Can you output every non-blank line of the entries below as a Markdown table, with a column named Row holding the row number and a column named Line holding the line itself?
+++ Supplied entries +++
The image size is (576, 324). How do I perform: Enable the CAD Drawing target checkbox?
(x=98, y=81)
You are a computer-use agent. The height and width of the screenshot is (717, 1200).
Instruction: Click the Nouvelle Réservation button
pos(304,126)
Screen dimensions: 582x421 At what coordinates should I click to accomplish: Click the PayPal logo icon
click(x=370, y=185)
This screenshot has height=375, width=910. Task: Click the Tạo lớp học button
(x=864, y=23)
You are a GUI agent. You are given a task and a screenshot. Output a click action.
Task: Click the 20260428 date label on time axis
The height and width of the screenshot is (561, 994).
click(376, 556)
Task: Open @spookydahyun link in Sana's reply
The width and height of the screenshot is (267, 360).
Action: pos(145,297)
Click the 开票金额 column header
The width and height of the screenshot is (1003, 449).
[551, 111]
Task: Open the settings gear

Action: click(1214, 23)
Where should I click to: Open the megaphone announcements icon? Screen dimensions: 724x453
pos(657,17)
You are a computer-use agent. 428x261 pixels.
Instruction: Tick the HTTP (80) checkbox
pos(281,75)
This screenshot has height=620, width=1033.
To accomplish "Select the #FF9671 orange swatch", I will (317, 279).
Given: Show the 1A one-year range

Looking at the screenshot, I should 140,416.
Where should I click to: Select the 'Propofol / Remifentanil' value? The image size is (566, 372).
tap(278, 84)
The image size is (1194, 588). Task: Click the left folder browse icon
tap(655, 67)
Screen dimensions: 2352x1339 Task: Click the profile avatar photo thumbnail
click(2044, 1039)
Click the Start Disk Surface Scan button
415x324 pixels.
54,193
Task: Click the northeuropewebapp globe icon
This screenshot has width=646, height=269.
+++
• Solution to the problem:
| Row | Line |
|---|---|
| 1 | The image size is (576, 324). How do I perform: Enable the CAD Drawing target checkbox? |
| 2 | (x=98, y=81) |
| 3 | You are a computer-use agent. The height and width of the screenshot is (717, 1200). |
| 4 | Instruction: Click the Nouvelle Réservation button |
| 5 | pos(304,126) |
| 6 | Screen dimensions: 582x421 At what coordinates should I click to accomplish: Click the PayPal logo icon |
| 7 | click(x=370, y=185) |
| 8 | This screenshot has height=375, width=910. Task: Click the Tạo lớp học button |
| 9 | (x=864, y=23) |
| 10 | You are a GUI agent. You are given a task and a screenshot. Output a click action. |
| 11 | Task: Click the 20260428 date label on time axis |
| 12 | The height and width of the screenshot is (561, 994). |
| 13 | click(376, 556) |
| 14 | Task: Open @spookydahyun link in Sana's reply |
| 15 | The width and height of the screenshot is (267, 360). |
| 16 | Action: pos(145,297) |
| 17 | Click the 开票金额 column header |
| 18 | The width and height of the screenshot is (1003, 449). |
| 19 | [551, 111] |
| 20 | Task: Open the settings gear |
| 21 | Action: click(1214, 23) |
| 22 | Where should I click to: Open the megaphone announcements icon? Screen dimensions: 724x453 |
| 23 | pos(657,17) |
| 24 | You are a computer-use agent. 428x261 pixels. |
| 25 | Instruction: Tick the HTTP (80) checkbox |
| 26 | pos(281,75) |
| 27 | This screenshot has height=620, width=1033. |
| 28 | To accomplish "Select the #FF9671 orange swatch", I will (317, 279). |
| 29 | Given: Show the 1A one-year range |
| 30 | Looking at the screenshot, I should 140,416. |
| 31 | Where should I click to: Select the 'Propofol / Remifentanil' value? The image size is (566, 372). |
| 32 | tap(278, 84) |
| 33 | The image size is (1194, 588). Task: Click the left folder browse icon |
| 34 | tap(655, 67) |
| 35 | Screen dimensions: 2352x1339 Task: Click the profile avatar photo thumbnail |
| 36 | click(2044, 1039) |
| 37 | Click the Start Disk Surface Scan button |
| 38 | 415x324 pixels. |
| 39 | 54,193 |
| 40 | Task: Click the northeuropewebapp globe icon |
| 41 | This screenshot has width=646, height=269. |